*The task*:
Please filter the listing below and copy out the lines that hold "chevron".

*Data extract*:
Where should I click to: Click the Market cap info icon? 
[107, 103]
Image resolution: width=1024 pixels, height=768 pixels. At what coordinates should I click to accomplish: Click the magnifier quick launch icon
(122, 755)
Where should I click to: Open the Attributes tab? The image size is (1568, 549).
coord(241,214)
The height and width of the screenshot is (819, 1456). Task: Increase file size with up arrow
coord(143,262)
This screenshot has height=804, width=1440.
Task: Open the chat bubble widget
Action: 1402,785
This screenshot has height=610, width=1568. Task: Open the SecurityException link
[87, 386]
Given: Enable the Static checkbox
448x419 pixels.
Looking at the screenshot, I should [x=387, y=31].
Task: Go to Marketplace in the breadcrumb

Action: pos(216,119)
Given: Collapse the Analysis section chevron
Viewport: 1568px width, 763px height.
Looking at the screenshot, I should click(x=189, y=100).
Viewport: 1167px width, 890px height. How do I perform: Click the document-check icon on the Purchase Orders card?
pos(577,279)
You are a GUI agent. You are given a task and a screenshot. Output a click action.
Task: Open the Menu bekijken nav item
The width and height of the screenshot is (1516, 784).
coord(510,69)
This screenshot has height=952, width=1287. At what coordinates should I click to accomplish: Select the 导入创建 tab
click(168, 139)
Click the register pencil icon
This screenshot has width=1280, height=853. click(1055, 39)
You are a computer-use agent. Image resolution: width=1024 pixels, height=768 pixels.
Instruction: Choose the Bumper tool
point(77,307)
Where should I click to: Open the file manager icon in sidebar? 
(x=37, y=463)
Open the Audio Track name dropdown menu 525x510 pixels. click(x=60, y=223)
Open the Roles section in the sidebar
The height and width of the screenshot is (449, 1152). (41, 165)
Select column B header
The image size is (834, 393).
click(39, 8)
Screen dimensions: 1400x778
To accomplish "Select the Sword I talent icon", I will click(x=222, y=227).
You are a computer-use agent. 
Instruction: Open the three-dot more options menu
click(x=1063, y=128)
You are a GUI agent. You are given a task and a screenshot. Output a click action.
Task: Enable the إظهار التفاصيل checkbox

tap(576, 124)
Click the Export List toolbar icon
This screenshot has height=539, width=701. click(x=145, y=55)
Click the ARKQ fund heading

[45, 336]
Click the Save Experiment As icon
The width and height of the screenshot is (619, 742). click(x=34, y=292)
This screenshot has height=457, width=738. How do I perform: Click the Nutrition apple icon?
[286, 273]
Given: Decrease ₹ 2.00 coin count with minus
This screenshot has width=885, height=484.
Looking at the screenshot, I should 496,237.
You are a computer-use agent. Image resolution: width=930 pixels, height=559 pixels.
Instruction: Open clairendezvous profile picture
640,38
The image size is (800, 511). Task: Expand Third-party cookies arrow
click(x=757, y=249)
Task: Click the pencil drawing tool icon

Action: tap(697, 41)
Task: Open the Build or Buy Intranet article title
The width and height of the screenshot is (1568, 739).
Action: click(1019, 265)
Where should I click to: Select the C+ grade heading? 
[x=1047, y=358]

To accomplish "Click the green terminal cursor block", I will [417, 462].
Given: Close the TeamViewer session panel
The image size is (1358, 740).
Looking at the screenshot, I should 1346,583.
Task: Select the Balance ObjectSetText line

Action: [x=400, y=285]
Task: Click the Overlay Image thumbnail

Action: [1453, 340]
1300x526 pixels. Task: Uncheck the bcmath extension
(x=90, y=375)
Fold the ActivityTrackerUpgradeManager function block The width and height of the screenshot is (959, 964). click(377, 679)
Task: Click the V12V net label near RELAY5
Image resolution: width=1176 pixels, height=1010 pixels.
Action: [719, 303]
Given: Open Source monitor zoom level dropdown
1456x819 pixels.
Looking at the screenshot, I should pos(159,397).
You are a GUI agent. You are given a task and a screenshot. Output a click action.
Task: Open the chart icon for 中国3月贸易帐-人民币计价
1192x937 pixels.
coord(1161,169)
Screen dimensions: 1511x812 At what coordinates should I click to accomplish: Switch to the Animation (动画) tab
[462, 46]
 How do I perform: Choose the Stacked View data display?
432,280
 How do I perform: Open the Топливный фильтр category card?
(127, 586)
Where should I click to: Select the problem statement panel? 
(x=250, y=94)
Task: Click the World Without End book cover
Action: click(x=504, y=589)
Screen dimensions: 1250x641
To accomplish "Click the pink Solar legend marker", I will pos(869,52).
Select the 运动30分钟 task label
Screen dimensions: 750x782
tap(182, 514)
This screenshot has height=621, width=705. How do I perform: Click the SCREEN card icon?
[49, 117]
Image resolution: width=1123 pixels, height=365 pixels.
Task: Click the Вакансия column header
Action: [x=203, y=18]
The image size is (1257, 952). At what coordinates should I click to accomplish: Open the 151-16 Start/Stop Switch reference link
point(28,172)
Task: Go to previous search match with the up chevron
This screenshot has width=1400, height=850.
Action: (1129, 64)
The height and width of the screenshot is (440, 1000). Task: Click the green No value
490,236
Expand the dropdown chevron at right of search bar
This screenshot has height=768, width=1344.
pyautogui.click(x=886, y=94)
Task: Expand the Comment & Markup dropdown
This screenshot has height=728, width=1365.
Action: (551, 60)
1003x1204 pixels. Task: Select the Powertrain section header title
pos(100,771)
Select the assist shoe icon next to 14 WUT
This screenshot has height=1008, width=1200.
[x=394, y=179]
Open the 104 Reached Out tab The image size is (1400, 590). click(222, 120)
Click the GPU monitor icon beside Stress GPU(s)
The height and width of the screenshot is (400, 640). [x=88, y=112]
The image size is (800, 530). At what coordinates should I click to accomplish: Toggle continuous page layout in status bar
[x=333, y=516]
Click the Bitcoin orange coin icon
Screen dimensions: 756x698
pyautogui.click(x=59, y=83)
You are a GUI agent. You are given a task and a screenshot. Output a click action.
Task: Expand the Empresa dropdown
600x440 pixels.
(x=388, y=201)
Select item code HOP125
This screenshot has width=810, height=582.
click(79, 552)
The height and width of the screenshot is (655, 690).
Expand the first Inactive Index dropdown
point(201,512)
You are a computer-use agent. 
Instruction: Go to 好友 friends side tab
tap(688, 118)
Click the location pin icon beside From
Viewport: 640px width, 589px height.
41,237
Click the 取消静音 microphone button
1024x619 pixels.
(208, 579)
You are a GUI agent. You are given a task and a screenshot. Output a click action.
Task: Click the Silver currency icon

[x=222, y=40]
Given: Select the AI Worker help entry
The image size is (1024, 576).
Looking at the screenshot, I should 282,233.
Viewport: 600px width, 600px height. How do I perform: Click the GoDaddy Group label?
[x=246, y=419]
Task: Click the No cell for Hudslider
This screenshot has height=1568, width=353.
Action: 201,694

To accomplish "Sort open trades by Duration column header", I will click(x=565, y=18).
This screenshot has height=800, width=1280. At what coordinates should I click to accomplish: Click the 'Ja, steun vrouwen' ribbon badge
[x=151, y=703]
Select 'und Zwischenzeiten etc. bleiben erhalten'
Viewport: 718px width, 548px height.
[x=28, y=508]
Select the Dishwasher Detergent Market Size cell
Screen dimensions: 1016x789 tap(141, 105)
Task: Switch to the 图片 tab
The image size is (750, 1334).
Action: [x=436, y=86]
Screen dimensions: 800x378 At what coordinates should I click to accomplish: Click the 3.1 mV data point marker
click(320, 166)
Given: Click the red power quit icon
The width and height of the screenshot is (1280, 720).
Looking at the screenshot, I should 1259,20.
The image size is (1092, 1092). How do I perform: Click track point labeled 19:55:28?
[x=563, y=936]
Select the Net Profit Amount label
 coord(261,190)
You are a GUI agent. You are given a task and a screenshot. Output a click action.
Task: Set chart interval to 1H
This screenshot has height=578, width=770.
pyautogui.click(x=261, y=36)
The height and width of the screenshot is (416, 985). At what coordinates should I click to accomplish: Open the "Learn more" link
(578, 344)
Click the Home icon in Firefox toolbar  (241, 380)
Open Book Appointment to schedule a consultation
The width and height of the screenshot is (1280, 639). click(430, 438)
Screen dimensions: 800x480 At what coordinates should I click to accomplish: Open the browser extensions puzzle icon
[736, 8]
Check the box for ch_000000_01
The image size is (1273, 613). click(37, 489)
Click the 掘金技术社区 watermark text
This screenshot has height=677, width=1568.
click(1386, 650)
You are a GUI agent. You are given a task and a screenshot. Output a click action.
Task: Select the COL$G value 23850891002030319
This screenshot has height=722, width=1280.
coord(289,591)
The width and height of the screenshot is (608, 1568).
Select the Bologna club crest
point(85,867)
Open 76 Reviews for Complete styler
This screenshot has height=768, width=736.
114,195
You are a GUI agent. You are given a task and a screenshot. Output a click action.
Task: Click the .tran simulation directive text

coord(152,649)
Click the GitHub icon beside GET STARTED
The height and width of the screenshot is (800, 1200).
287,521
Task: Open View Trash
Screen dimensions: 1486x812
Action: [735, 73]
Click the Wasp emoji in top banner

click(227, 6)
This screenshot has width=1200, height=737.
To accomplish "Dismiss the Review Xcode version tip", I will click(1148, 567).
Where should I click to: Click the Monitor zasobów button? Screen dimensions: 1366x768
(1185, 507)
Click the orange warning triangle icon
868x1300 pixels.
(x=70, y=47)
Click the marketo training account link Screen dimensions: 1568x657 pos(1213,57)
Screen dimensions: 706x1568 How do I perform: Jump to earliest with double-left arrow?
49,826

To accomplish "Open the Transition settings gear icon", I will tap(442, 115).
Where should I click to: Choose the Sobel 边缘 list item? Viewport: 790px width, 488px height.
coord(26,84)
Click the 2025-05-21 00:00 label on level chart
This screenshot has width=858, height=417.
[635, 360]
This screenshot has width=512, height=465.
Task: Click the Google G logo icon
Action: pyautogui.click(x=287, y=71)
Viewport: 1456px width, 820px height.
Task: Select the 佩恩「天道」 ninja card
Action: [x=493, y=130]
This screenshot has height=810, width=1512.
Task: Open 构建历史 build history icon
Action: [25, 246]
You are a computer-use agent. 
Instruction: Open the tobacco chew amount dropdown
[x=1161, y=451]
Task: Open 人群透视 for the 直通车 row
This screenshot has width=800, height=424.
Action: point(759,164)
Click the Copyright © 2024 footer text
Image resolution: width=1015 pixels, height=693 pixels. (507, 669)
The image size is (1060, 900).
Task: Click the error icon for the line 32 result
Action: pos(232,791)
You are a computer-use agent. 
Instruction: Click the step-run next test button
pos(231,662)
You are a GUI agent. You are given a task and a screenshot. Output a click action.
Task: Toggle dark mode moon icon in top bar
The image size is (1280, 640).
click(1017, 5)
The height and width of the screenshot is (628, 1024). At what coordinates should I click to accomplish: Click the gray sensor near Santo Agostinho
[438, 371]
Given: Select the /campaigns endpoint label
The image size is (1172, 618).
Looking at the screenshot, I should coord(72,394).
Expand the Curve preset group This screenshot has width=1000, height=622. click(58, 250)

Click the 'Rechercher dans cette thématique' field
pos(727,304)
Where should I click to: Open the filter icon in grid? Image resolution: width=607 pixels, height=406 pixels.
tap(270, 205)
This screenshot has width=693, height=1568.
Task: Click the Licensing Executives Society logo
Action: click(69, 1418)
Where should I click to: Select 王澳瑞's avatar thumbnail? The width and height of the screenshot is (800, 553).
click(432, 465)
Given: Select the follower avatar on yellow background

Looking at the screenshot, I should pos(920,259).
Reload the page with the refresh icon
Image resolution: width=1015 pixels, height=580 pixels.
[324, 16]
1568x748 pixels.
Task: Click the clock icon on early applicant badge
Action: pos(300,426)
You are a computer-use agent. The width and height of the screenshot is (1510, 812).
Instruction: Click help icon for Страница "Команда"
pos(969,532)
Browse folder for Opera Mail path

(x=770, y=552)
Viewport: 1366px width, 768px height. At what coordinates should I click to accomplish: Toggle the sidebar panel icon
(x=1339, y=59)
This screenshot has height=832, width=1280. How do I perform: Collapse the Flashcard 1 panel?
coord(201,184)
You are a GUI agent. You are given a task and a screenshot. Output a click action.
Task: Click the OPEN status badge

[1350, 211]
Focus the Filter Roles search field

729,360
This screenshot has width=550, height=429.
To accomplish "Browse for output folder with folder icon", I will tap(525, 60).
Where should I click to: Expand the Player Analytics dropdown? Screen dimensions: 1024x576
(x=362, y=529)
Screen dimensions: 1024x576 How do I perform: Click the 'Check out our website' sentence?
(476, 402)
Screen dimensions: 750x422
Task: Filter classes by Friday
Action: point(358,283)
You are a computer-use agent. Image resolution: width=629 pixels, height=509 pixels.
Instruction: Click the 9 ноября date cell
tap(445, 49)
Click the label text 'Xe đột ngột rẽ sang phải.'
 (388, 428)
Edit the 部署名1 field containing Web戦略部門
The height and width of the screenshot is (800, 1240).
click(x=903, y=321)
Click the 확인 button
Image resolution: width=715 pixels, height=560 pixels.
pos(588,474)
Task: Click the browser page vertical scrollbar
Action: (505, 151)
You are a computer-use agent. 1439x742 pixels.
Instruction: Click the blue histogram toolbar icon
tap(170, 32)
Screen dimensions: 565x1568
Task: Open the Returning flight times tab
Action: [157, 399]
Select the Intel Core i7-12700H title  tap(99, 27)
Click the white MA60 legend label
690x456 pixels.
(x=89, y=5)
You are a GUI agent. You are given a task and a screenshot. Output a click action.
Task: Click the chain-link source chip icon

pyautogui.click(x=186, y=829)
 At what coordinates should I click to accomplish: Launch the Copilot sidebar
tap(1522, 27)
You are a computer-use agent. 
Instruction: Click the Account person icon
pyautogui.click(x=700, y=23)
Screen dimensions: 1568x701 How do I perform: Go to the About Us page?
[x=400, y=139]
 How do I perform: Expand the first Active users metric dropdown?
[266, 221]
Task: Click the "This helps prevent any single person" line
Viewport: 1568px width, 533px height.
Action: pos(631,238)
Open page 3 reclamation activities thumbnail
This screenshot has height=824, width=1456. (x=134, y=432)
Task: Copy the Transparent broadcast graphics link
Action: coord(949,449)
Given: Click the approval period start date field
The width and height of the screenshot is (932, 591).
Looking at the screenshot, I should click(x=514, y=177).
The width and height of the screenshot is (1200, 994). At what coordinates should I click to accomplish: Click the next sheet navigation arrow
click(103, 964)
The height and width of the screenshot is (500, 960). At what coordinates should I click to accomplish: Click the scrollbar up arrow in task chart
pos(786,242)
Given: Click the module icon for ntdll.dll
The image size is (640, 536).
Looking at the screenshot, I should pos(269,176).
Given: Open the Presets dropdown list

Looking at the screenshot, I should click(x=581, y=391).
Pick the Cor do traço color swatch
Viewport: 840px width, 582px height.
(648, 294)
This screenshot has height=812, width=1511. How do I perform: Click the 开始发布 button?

*Response below*:
Given: Collapse the Analysis section chevron
Task: Go to previous search match with the up chevron
Expand the dropdown chevron at right of search bar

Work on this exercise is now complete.